=== Required work ===
Find the word "value" below. Copy each line that has it.

(Stored records)
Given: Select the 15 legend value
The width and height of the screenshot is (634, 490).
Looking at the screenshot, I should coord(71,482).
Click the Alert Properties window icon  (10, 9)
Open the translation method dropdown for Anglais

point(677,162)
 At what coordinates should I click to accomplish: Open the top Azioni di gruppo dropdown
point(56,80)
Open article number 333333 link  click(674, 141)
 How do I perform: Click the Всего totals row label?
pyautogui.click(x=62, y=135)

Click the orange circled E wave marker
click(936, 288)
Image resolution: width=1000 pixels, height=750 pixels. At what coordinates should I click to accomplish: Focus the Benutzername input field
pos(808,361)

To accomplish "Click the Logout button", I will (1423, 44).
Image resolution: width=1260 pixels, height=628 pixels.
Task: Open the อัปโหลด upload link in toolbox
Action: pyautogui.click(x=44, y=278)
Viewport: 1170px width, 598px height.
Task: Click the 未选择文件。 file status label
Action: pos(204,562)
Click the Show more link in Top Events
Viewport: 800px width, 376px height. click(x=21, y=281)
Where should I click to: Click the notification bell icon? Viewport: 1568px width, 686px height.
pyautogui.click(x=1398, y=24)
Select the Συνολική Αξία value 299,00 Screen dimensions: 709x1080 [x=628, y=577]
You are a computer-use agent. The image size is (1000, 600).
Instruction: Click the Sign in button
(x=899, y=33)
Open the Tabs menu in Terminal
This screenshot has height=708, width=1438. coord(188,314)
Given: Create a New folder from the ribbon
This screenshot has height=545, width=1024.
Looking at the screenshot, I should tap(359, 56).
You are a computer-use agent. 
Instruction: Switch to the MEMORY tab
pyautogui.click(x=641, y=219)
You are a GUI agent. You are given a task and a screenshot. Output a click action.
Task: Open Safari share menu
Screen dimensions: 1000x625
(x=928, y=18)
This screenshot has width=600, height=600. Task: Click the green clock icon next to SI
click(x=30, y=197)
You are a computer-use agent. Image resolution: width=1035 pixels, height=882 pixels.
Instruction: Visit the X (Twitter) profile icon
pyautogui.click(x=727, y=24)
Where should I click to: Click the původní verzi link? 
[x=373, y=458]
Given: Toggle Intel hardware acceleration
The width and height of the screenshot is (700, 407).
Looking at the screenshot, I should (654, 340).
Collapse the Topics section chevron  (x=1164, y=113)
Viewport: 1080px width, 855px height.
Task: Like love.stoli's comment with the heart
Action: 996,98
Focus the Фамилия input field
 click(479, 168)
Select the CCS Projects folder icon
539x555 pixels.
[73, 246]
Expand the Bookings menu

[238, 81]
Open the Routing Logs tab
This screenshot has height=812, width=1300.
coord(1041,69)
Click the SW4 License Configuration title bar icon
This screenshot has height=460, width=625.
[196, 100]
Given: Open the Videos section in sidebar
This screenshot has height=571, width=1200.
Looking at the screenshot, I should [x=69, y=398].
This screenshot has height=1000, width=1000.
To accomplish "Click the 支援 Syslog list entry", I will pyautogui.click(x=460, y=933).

=== The answer ===
Given: Select the 15 legend value
Select the Συνολική Αξία value 299,00 Screen dimensions: 709x1080 [x=628, y=577]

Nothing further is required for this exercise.